What am I doing wrong?
sorry.
P2v11!!! love it. Updating my code was really a pleasure.
setedg/waitedg have changed to setse1(2 or 3)/waitse1
the compiler throws the expected error for the old instruction, setedg, but misses waitedg
It thinks WAITEDG is a label now, as it has no operands.
We now have two instructions that do this:
CALLP0 D/#,S/#
CALLP1 D/#,S/#
These instructions write D/# to either register $000 (CALLP0) or $001 (CALLP1) and call to S/#.
D/# is a register or a constant.
S/# is a register or a constant 9-bit relative address. So, if you are using a constant address, it must be within -$100 to +$FF instructions.
These new instructions change this...
MOV 0,#parameter
CALL #subroutine
...to this...
CALLP0 #parameter,#subroutine
I made room for these instructions by replacing SETPAE/SETPAN/SETPBE/SETPBN with SETPEQ/SETPNE, where the C flag now selects the INA/INB port, instead of the instruction.

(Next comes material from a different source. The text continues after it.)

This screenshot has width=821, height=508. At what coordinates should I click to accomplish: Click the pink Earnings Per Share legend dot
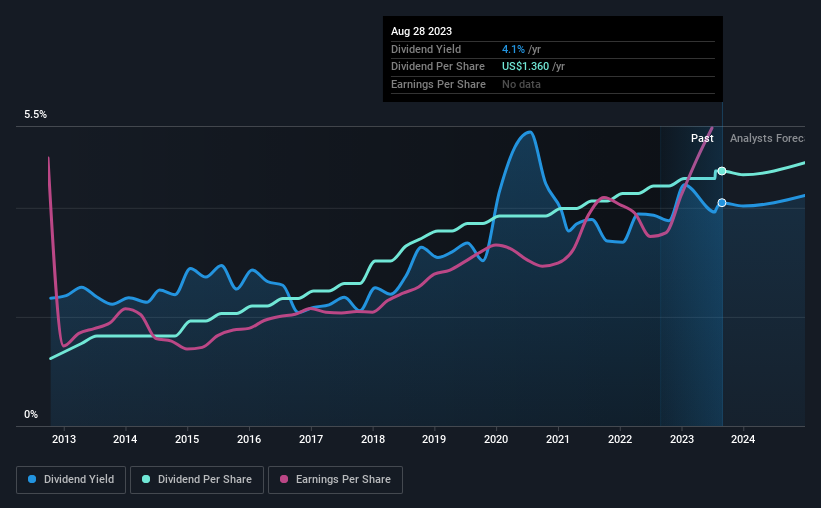(284, 479)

These instructions are going to get the whole boot ROM back under 2KB. I made the last location of the ROM read first, so that the value can be DECOD'd to a 2^n byte count. This way, the whole 16KB ROM doesn't need to be loaded on reset. Only what is required gets loaded from ROM into hub, saving some milliseconds. In the future, the idea is that we can make the boot ROM up to 16KB, but never load more than is necessary after a reset.
Sounds great.
The ROM is 16k Bytes or Bits ?
Does the Boot code load into a COG, or simply stream into HUB and exec from there, meaning there is less of a hard boundary at 2KB.
I'm guessing ROM is Reset-read only, and you cannot read-later ?
The ROM is 16K bytes. It gets streamed right into the hub, so that it can be executed. How much gets streamed into the hub is ROM-data-dependent. We will synthesize the whole 16KB ROM, but only load 2KB or 4KB, for now. Maybe someday P63 and P62 could be a USB pair with complete interface in ROM boot code, along with a fancy boot tree.
The ROM can be read later, but it's prone to byte-skips if other cogs are doing the requisite 'CLKSET #0 WC' which reads the next byte of ROM into cog register $000.
I've been wondering about this. If you have a multi-stage boot, how would you be able to make use of the ROM authentication/encryption code from your first stage code for loading the next stage? I'm assuming the second-stage key would have to be embedded in the first-stage loader?
https://www.tindie.com/products/KnivD/configum-fpga-module/
Nice board, & impressive tooling to match PLCC68.
However, I'd worry a little about the long term supply of PLCC68 - we just dropped PLCC44 sockets, because their price climbed, and availability got more difficult on the brand we had approved.
P2 builds do not yet target Xilinx flows, but the P1V has been rebuilt on Xilinx - you could take those builds, and check/tweak
so they run on configum, & report back in a P1V thread ?
Some P1V users, may like the PLCC68 form factor.
Another recent Xilinx-PCB, with a similar price to your link is this one (DIP48 form factor, FT2232H included)
http://store.digilentinc.com/cmod-a7-breadboardable-artix-7-fpga-module/
The spec's are very thin on configum, can you do a simple resource table, similar to Digilent's ?
The 2nd-stage booter, loaded from flash or serial, is $F8 instructions long, and loads into LUT $100.. $1F7. It is JMP'd to, with the 1st-stage loader still in other parts of the cog, along with the fuses.
However, IIRC the P1V will require the SLX25 as the SLX16 has only 14K LUTs. The 25K LUT Cyclone IV only fits P2 with 1 cog.
So I am unsure how this helps the P1V or P2 ???
PS You should start a new thread in Propeller 1 as that may be more useful to others. The Propeller 2 is a very specific thread with fewer readers.
Tomorrow, I will post a little program which programs a SPI flash with a blinker program, so you can see the SPI booter function in action.
Where is the info on the half-duplex serial handshakes/tokens, and the timings for turnaround.
I'll update my rough One-Pin Serial example, so it is P2-compliant.
- found it in docs.google link in #1..
It's in the Google doc, at the end. You just put a "-" between the command word and the first hex value. The booter waits 10ms, in any case, before responding serially.